| WORK TO BE COMPLETED |
What you return must match the listing below exactly.

| DATA RECORDS |
*** Block opens ***

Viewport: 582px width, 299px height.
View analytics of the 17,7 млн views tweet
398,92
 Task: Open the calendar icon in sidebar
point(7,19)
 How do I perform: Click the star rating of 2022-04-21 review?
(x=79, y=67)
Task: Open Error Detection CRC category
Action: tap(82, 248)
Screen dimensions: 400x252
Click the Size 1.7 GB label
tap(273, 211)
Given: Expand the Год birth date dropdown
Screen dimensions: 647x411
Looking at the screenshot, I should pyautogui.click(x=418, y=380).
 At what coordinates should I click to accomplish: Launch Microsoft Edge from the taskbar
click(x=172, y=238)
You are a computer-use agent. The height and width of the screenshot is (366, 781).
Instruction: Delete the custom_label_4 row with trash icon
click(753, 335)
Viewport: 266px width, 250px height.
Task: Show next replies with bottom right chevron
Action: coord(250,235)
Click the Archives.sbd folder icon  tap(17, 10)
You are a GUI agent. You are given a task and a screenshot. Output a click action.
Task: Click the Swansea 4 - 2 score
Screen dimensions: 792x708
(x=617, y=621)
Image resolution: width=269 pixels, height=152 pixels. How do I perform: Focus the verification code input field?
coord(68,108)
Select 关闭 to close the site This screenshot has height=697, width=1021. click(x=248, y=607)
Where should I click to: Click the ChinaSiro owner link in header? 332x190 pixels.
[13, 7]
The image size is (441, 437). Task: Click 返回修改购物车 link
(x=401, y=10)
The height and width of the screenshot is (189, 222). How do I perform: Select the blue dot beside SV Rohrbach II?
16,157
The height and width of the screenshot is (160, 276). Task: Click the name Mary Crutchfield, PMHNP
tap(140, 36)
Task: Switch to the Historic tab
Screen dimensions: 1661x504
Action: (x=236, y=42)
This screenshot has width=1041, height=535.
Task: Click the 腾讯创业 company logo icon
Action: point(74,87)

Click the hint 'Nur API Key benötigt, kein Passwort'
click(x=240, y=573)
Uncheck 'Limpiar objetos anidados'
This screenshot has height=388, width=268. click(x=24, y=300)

*** Block closes ***

| YOUR SOLUTION |
Viewport: 582px width, 299px height.
View analytics of the 17,7 млн views tweet
398,92
 Task: Open the calendar icon in sidebar
point(7,19)
 How do I perform: Click the star rating of 2022-04-21 review?
(x=79, y=67)
Task: Open Error Detection CRC category
Action: tap(82, 248)
Screen dimensions: 400x252
Click the Size 1.7 GB label
tap(273, 211)
Given: Expand the Год birth date dropdown
Screen dimensions: 647x411
Looking at the screenshot, I should pyautogui.click(x=418, y=380).
 At what coordinates should I click to accomplish: Launch Microsoft Edge from the taskbar
click(x=172, y=238)
You are a computer-use agent. The height and width of the screenshot is (366, 781).
Instruction: Delete the custom_label_4 row with trash icon
click(753, 335)
Viewport: 266px width, 250px height.
Task: Show next replies with bottom right chevron
Action: coord(250,235)
Click the Archives.sbd folder icon  tap(17, 10)
You are a GUI agent. You are given a task and a screenshot. Output a click action.
Task: Click the Swansea 4 - 2 score
Screen dimensions: 792x708
(x=617, y=621)
Image resolution: width=269 pixels, height=152 pixels. How do I perform: Focus the verification code input field?
coord(68,108)
Select 关闭 to close the site This screenshot has height=697, width=1021. click(x=248, y=607)
Where should I click to: Click the ChinaSiro owner link in header? 332x190 pixels.
[13, 7]
The image size is (441, 437). Task: Click 返回修改购物车 link
(x=401, y=10)
The height and width of the screenshot is (189, 222). How do I perform: Select the blue dot beside SV Rohrbach II?
16,157
The height and width of the screenshot is (160, 276). Task: Click the name Mary Crutchfield, PMHNP
tap(140, 36)
Task: Switch to the Historic tab
Screen dimensions: 1661x504
Action: (x=236, y=42)
This screenshot has width=1041, height=535.
Task: Click the 腾讯创业 company logo icon
Action: point(74,87)

Click the hint 'Nur API Key benötigt, kein Passwort'
click(x=240, y=573)
Uncheck 'Limpiar objetos anidados'
This screenshot has height=388, width=268. click(x=24, y=300)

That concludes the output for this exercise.